As we move into one of the toughest economic climates in decades, it’s important for everyone to adjust their thinking and strategy. For many, ‘insolvency’ is a dirty word. Your shareholders, creditors and bankers don’t want to hear it. But you don’t have to be insolvent to talk about insolvency and the big tip here is to ensure that this word is not ‘taboo’ at your board meetings. In fact, talking about it ahead of time is likely to be one of your most important defences.
Tip 1: Recognise the indicators or causes of insolvency. These are numerous, and many are obvious (such as high cash burn rate, decreasing cash flow, difficulty in raising funds, through debt or equity). Make a regular assessment to gauge how close you are to the line and when to take action. Some indicators require more analysis or are more subjective. Here’s some examples: You ’re sticking to the budget (which worked 12 months ago). There’s plenty of current assets on the balance sheet (but are they really liquid?). You’re optimistic that the next big project, sale or contract will ‘save’ the business (no need for a plan B). The last quarterly reports looked okay (I’ll assess again in three months). The point is old habits probably won’t suffice for 2009, so take the test now, review and forecast at least monthly.
Tip 2: Understand directors’ duties. As well as the main duties, there is also a duty to prevent insolvent trading. Understanding your company’s financial position when signing off yearly accounts is not enough. If you have trouble understanding the accounts, have some sessions with your accountant. Scale up the quality and regularity of your internal management reports. Civil penalties, compensation proceedings or criminal charges may otherwise await. And if you’re thinking of relying on the business judgment rule, think again – it doesn’t apply to insolvency proceedings. There are four statutory defences, each with very specific criteria and are notoriously difficult to rely on. If you’re not proactive – they will be of little help.
PROFILE OF THE MONTH
• ROB Hutson is a partner of KordaMentha with a focus on servicing the firms banking and financial services clients.
• He has more than 18 years experience in corporate recovery and insolvency, with recent assignments including MFS Limited, Storm Financial Limited and advising a number of banks regarding their exposure to Raptis Group Limited.
• Hutson says the biggest challenge facing directors in the current market as managing cash flow in an environment where asset values are either declining or cannot be realised given lack of liquidity.
Case study: keeping the creditors at bay
THE directors of Project Management Co (PMC) knew that things weren’t going so well. After granting extended credit terms to some large developers (including R Co) there was a hole in the short term cash flow forecasts. They sought short term financing from their banker (who was usually accommodating) and while waiting for a response, conducted business as usual.
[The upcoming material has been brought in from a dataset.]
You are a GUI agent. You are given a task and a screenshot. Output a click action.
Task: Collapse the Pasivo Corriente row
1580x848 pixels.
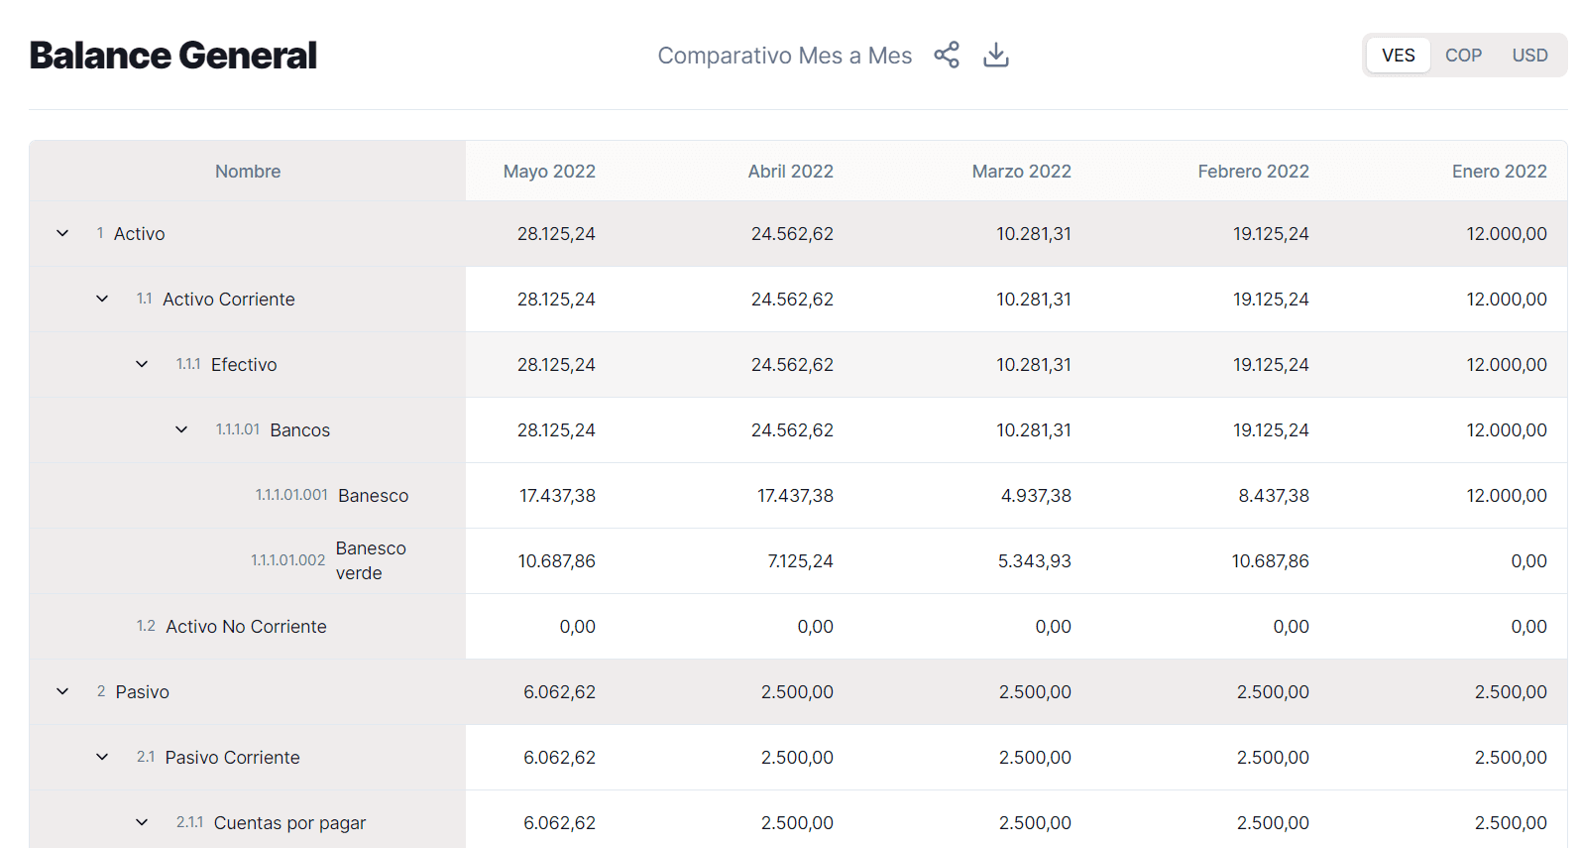tap(102, 758)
Unaware of the potential cash shortage, PMC’s project managers continued to place forward orders for large amounts of building materials.
The bank manager (mindful of the difficult economic climate and the already overdrawn working capital facility), sought evidence that PMC could pay the debt if they failed to secure payment from a number of their key clients. Unable to provide it, the loan was refused.
A week later, R Co collapsed leaving PMC with no cash to pay for the orders placed by its project managers. The creditors threatened to put PMC into liquidation.
Did you know?
Appointing a voluntary administrator (VA) may give you some breathing space and provide an opportunity to keep the creditors at bay. During administration, claims by creditors or lessors cannot be pursued, charges and personal guarantees cannot be enforced and court applications to appoint a liquidator cannot be commenced.
A VA’s role is also slightly different to a liquidator. Wherever possible, a VA will try to save the company and its business, so if appointed early enough it may not mean an end to your business.
Additionally, while a VA must still report potential offences, they do not have a positive obligation to investigate the company and its directors for possible insolvency proceedings. Noting that directors involved in two or more liquidations may face disqualification, a VA will generally be the more preferable option. The court will also consider whether a VA was appointed, when and the results, in considering defences to insolvency proceedings.